The defense, at least at the trial, it seems just tried to push the point that the investigators had "tunnel vision" and that once focused on Chris they never looked elsewhere.  Chris had two brothers and while it does not seem that the defense was making a real effort to show that one of them could have been a suspect, they did mention him.  I got the distinct impression, although I could be wrong, that at least one of his brothers may have believed him to be guilty due to a statement he made about their other brother being brought up in the trial.  The investigators that were testifying were asked about this brother, as well as other supposed leads they were given but according to the investigator those leads were followed and led no where.  

In the end it seems like it was a "no brainer" for the jury who would find Chris Coleman guilty on all charges.  Apparently the state had asked for the death penalty but he was sentenced to life in prison.

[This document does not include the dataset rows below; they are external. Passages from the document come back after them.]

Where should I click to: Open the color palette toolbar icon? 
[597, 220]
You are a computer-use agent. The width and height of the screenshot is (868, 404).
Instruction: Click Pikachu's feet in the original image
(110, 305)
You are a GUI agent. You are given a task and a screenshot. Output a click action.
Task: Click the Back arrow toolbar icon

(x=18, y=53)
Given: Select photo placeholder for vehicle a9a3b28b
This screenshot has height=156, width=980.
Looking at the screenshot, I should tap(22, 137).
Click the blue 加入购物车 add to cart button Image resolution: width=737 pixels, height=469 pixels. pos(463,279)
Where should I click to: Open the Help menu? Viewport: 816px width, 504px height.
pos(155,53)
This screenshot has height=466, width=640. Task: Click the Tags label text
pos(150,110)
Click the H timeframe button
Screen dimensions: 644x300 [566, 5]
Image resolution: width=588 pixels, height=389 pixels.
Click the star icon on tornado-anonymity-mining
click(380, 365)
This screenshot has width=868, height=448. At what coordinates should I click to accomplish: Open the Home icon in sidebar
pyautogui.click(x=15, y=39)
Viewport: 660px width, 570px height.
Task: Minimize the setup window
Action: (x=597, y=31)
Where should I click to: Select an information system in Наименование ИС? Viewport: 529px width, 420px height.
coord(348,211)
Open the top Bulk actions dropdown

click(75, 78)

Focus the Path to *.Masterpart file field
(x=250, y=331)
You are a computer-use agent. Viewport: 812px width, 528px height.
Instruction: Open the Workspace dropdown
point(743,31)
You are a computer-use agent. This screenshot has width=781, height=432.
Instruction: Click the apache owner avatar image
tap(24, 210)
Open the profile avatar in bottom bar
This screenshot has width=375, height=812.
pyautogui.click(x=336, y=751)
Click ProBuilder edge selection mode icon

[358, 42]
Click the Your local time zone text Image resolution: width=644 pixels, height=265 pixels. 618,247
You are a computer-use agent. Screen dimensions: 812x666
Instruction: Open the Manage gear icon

As I said in the beginning I found more than one website that proclaims Chris Coleman is innocent.  I cannot say who is in charge of those sites but they proclaim (at least two of them) that the murders were committed by a man named Edward Wayne Edwards.  I did a very quick cursory search on Edwards just to be able to say here that I had (and yes, his name made it to the list) and found that he was a man who is serving time in Montana but was in Illinois for most of his life and is a suspected serial killer.  Edwards was in his 70's by the time he was caught, which was not long after the Coleman murders, but to be honest I am unsure if he was caught with a current crime or a cold crime in which he had never been caught.  I find the probability that a 70 something year old man could have had the strength and endurance to strangle a thirty-one year old woman and two children. To add to this if we are to believe this story then we have to believe that the pathologists were not only wrong about the time of death but this old man, killed three people by means of strangulation, wrote all over the house with spray paint, and got out of the house without being seen or heard and did so in the confines of less than an hour. Oh, and let us not forget the man did not leave any DNA behind.  

I cannot even be sure that Chris Coleman has admitted to writing the threatening emails and letters.  He has had to admit to his relationship with Tara Lintz, that is for sure. But aside from that he has maintained his innocence and his parents believe him.